Vertovec had pre-colored everything based on information he got from Fincher during that process. “Once I get the files from Tyler (Nelson) I load it and set up the custom extraction. I pre-color and pre-balance everything based on a couple of early sessions I had with David. So I know where he wants to go in specific scenes and I have references for that.” Now, he says, they are in the last stages and some final repositioning.

“When you have a creative conversation you are establishing a dogma,” says Vertovec about color correction. “How does the Dragon Tattoo [version of] Sweden look? What kind of world is this, what color are the skies, what color are the flashbacks how do the windows behave with the room?
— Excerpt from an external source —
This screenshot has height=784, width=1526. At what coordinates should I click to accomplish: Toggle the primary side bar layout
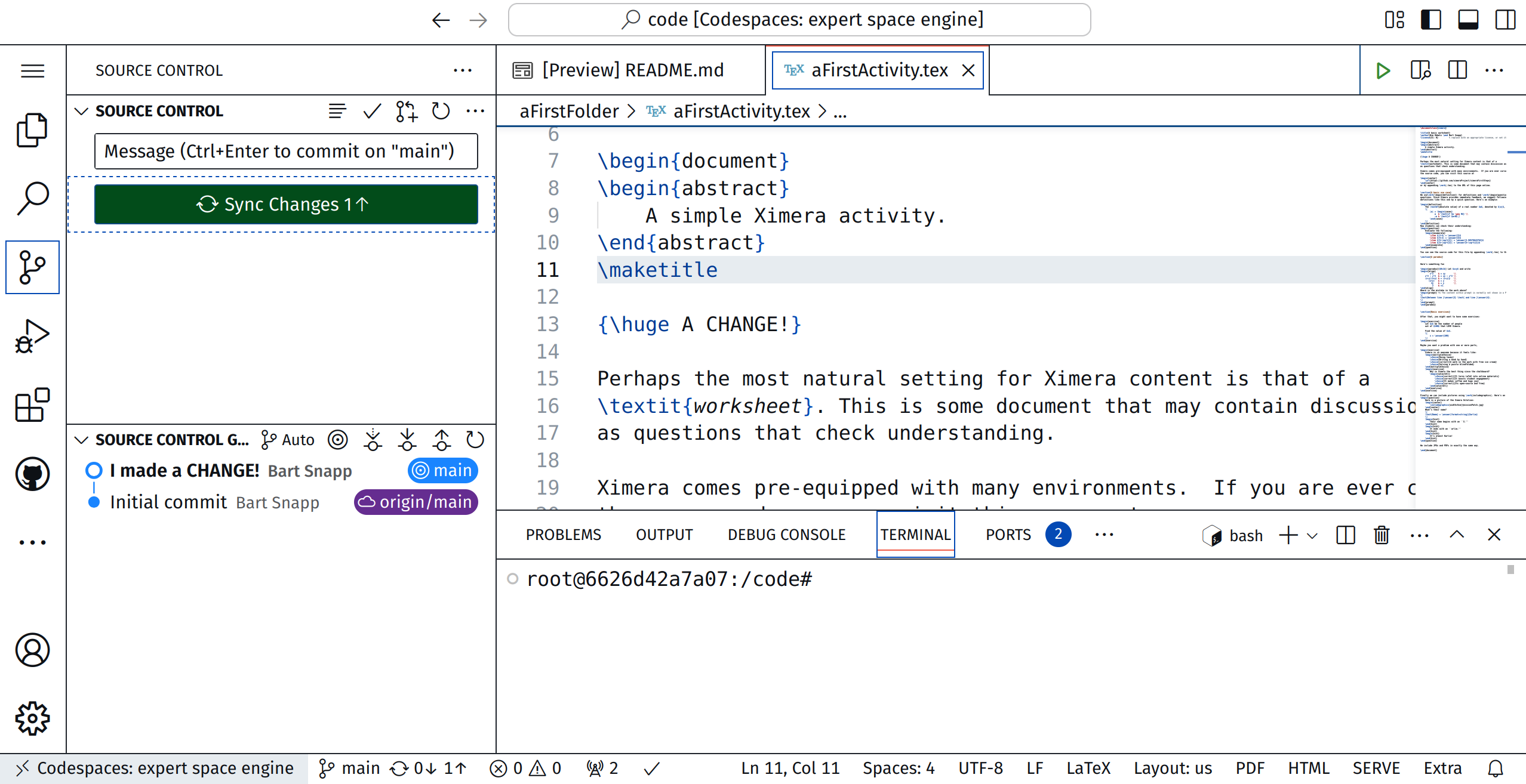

Guys should be not too blue, not too green, not too yellow, not too pink. Wood walls like this, carpet like this, you establish these rules and laws. Brightness levels should live in this space. Blacks should be in this space. You build this world, line it up to that, then you leave yourself open to further exploration.”  

One of the innovations on this project was the creation of a Light Iron application called “Sub-Clipper” that allows the Pablo to treat the 4K DPX files as “camera original” footage. The custom app built by Stevo Brock allows the final conform to automatically be in perfect sync with editorial, up to and including the latest revision. “Because of the amount of visual effects, Red RAW files cannot be used in DI,” says Cioni, “yet the cut may change well after VFX are already processed. With Sub-Clipper, all editing changes and VFX shots can smoothly ripple through to the composited 4K DPX files on the Pablo at Light Iron, even though the offline editorial list refers to an R3D source.”

Cioni says the 4K pipeline is everyone really wanting to raise the bar on this movie. “The Pablo has been 4K for a while,” notes Vertovec, “There is something about the grain-free quality of these digital cameras. You get more out of the 4K. There isn’t that extra layer between you and the subject. It’s much more immediate to have a grain-free 4K image.”

>Cioni says he’s really excited to see more 4K releases in the cinemas “so people can experience the same emotional reaction we do to these pictures.” In the last analysis he says accurately identifying the spirit of the entire post team, “We do this on all our films so we can help make products that turn heads.”